Plus de 50 000 personnes ont rendu un dernier hommage au bâtonnier de l’ordre des avocats de Diyarbakir en accompagnant son cercueil, dans la « capitale » à majorité kurde du sud-est de la Turquie. Militant actif de la cause kurde, l’avocat s’apprêtait à faire une déclaration sur les destructions survenues quelques semaines plus tôt dans le quartier historique de Sur, situé à l’intérieur des murailles de la vieille ville. Après un échange intense de tirs entre des assaillants non identifiés et des hommes entourant l’avocat, le bâtonnier a été mortellement touché à la tête. Un policier a été tué et dix autres personnes blessées, dont un journaliste et au moins deux autres membres des forces de l’ordre.
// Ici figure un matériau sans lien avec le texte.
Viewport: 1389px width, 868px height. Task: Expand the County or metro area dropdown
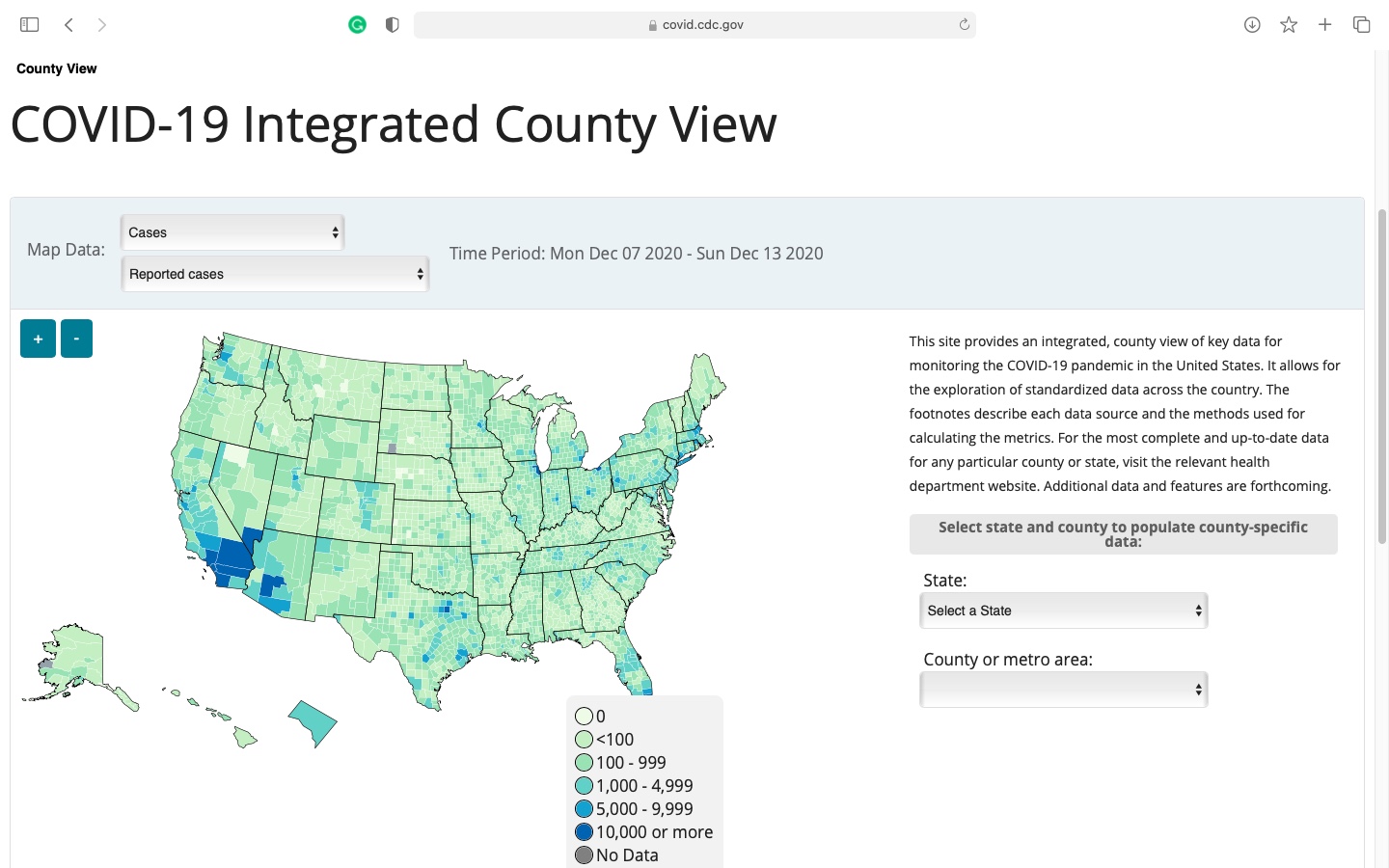1062,689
Le président islamo-conservateur Recep Tayyip Erdogan s’est déclaré « attristé par la mort de l’avocat » et a présenté ses condoléances à sa famille comme à celle des policiers. Le Premier ministre, Ahmet Davutoglu (membre de l’AKP, la formation d’Erdogan), affirme que s’il s’agit d’un assassinat « toute la lumière serait faite. » Ils laissent ainsi entendre que l’attaque serait l’œuvre des rebelles kurdes du PKK (Parti des travailleurs du Kurdistan) qui mènent la lutte armée contre Ankara depuis 1984. Les affrontements ont repris depuis juillet et l’interruption des pourparlers de paix et plus de deux ans de cessez-le-feu.
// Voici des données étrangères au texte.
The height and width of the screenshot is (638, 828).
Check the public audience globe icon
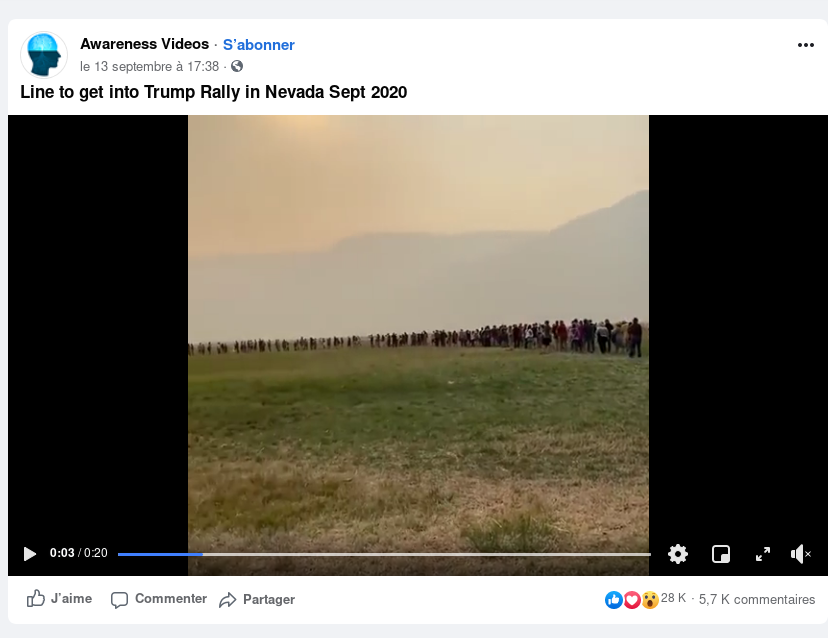tap(237, 66)
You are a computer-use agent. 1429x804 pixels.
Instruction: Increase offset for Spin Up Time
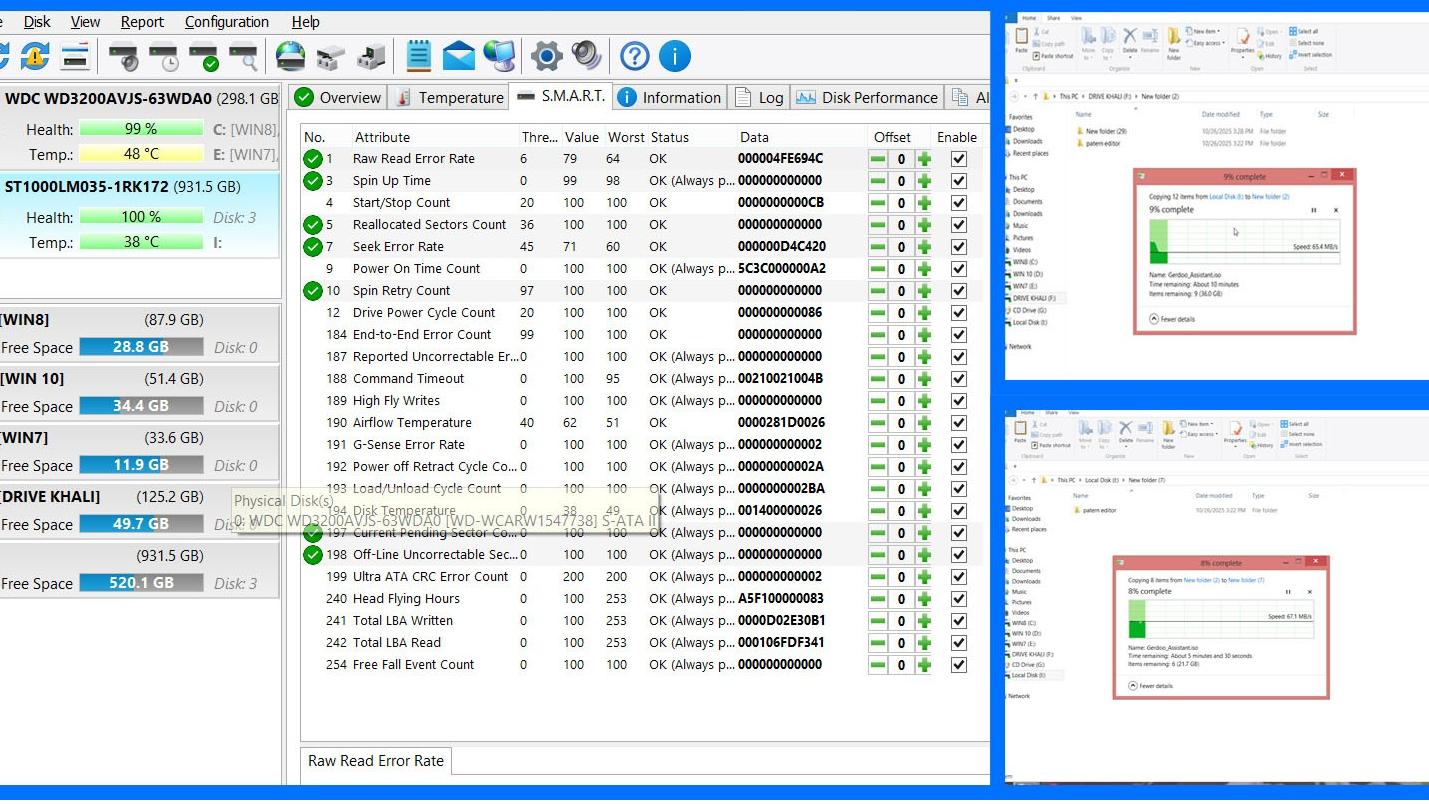tap(924, 181)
Engagé dans la lutte pour les droits de la minorité kurde, Elçi n’avait eu de cesse, ces derniers temps, d’appeler l’Etat turc, ainsi que les rebelles kurdes du Parti des travailleurs du Kurdistan (PKK, interdit en Turquie) à faire taire leurs armes. Réputé pour sa modération, l’avocat faisait l’objet de poursuites pour avoir déclaré à la télévision que le PKK « n’est pas une organisation terroriste. » Il risquait jusqu‘à sept ans et demi de prison pour « apologie du terrorisme. » La version du pouvoir est pourtant qu’il aurait été pris entre deux feux : le PKK qui attaquaient les policiers, alors que l’agence de presse progouvernementale Anatolie a clairement attribué l’attaque au PKK.
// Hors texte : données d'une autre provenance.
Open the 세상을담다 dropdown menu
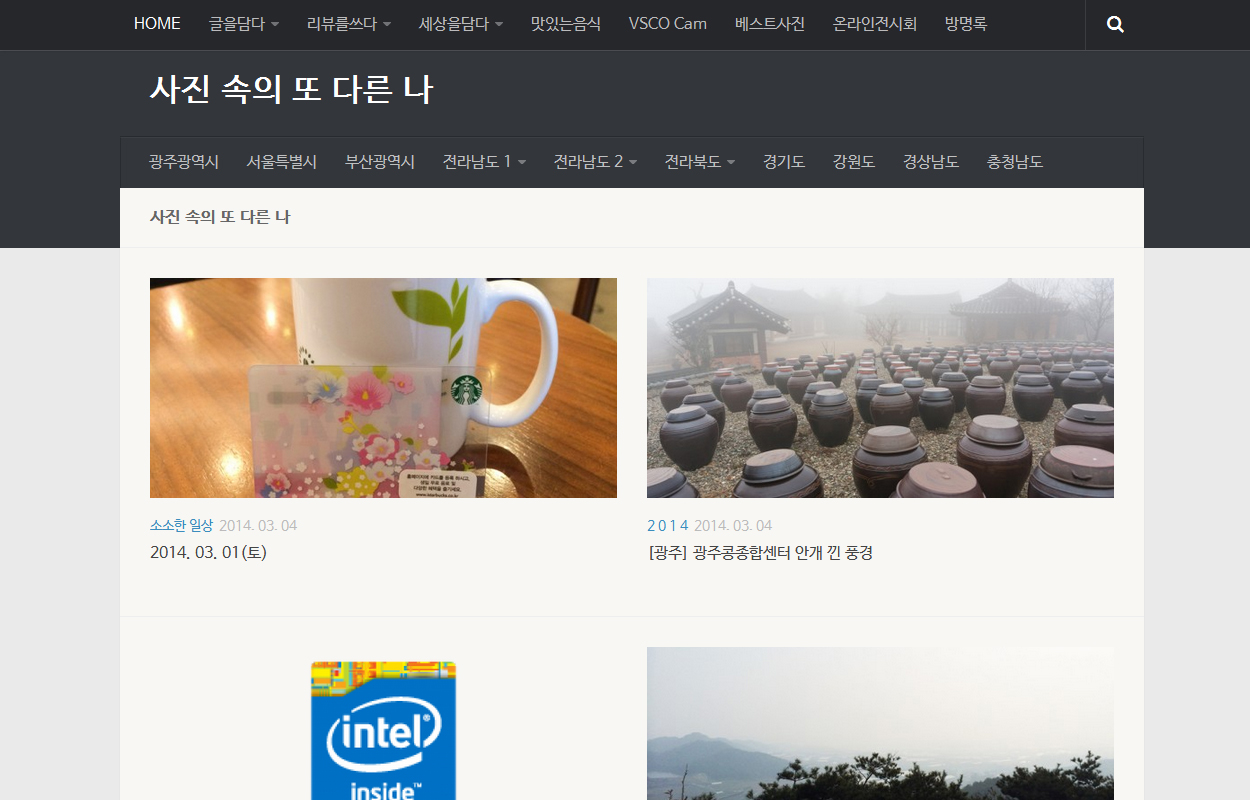The height and width of the screenshot is (800, 1250). pos(460,24)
« Tahir a été tué par l’Etat », rétorque Ahmet Elçi, son frère, qui comme tous les proches du bâtonnier, les organisations de défense des droits de l’homme et les partis d’opposition. D’autres pensent à la piste djihadiste. Depuis le mois de juin, les militants de la cause kurde ont été visés par trois attentats attribués par les autorités à l’organisation de l’État islamique. Le dernier d’entre eux, le 10 octobre, a fait 103 morts lors d’une manifestation devant la gare d’Ankara.